▶ **Exercise goal**
Retype the following lines word for word, keeping every character as it appears.

[Collected data entries]
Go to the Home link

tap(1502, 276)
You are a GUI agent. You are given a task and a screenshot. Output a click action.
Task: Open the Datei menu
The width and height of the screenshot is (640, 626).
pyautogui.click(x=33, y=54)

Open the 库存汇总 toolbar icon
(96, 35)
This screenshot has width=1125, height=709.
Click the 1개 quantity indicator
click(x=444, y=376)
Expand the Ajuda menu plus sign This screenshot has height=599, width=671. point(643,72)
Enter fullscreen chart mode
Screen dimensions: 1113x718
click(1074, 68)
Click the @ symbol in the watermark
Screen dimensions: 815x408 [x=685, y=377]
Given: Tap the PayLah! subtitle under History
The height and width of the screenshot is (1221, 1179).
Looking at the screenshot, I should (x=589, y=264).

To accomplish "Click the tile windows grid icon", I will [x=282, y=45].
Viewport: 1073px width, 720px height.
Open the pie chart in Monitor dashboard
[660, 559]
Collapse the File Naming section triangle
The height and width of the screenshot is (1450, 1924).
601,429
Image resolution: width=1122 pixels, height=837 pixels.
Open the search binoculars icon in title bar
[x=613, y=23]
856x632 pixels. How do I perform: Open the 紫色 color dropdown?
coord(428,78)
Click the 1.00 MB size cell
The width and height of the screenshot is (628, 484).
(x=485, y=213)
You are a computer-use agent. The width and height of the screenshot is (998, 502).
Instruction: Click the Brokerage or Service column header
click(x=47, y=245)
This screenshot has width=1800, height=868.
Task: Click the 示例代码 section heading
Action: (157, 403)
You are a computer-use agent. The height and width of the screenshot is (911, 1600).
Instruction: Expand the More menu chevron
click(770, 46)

▶ **Answer to the problem**
Go to the Home link

tap(1502, 276)
You are a GUI agent. You are given a task and a screenshot. Output a click action.
Task: Open the Datei menu
The width and height of the screenshot is (640, 626).
pyautogui.click(x=33, y=54)

Open the 库存汇总 toolbar icon
(96, 35)
This screenshot has width=1125, height=709.
Click the 1개 quantity indicator
click(x=444, y=376)
Expand the Ajuda menu plus sign This screenshot has height=599, width=671. point(643,72)
Enter fullscreen chart mode
Screen dimensions: 1113x718
click(1074, 68)
Click the @ symbol in the watermark
Screen dimensions: 815x408 [x=685, y=377]
Given: Tap the PayLah! subtitle under History
The height and width of the screenshot is (1221, 1179).
Looking at the screenshot, I should (x=589, y=264).

To accomplish "Click the tile windows grid icon", I will [x=282, y=45].
Viewport: 1073px width, 720px height.
Open the pie chart in Monitor dashboard
[660, 559]
Collapse the File Naming section triangle
The height and width of the screenshot is (1450, 1924).
601,429
Image resolution: width=1122 pixels, height=837 pixels.
Open the search binoculars icon in title bar
[x=613, y=23]
856x632 pixels. How do I perform: Open the 紫色 color dropdown?
coord(428,78)
Click the 1.00 MB size cell
The width and height of the screenshot is (628, 484).
(x=485, y=213)
You are a computer-use agent. The width and height of the screenshot is (998, 502).
Instruction: Click the Brokerage or Service column header
click(x=47, y=245)
This screenshot has width=1800, height=868.
Task: Click the 示例代码 section heading
Action: (157, 403)
You are a computer-use agent. The height and width of the screenshot is (911, 1600).
Instruction: Expand the More menu chevron
click(770, 46)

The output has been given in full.